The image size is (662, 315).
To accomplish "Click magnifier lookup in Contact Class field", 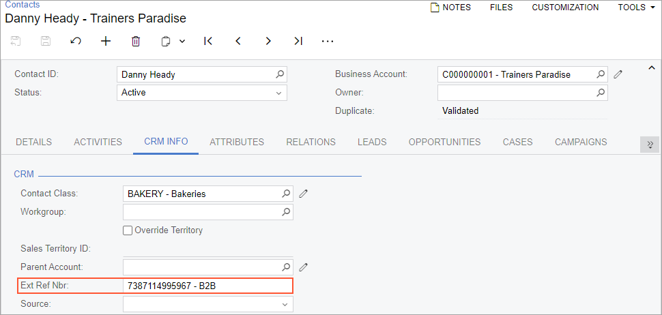I will (x=286, y=194).
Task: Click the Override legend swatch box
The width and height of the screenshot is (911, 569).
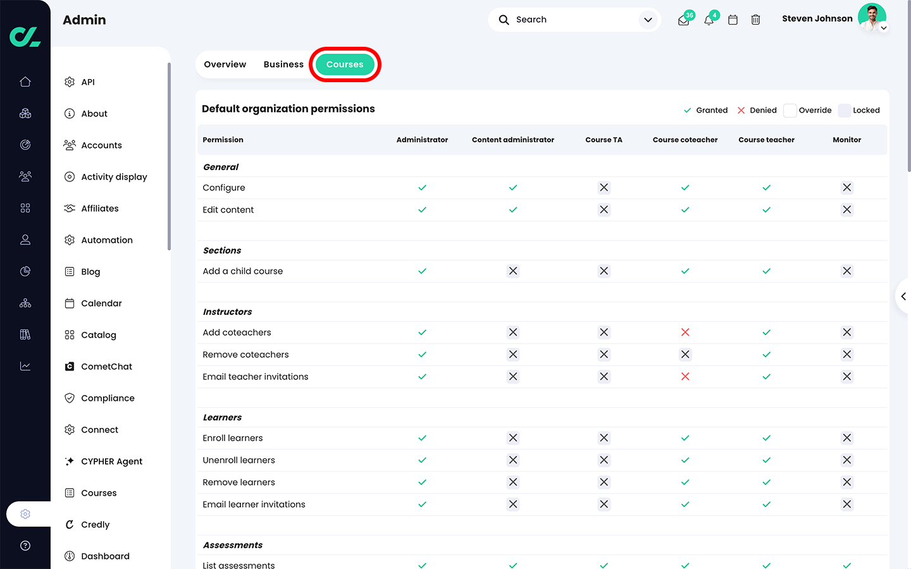Action: [790, 111]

* _Task to carry out_: The line that contains "Task: Click the Override legend swatch box" begins the range and the last line of the entries ends it; print that range exactly, without pictures.

* _Finished task_:
Task: Click the Override legend swatch box
The width and height of the screenshot is (911, 569).
Action: [790, 111]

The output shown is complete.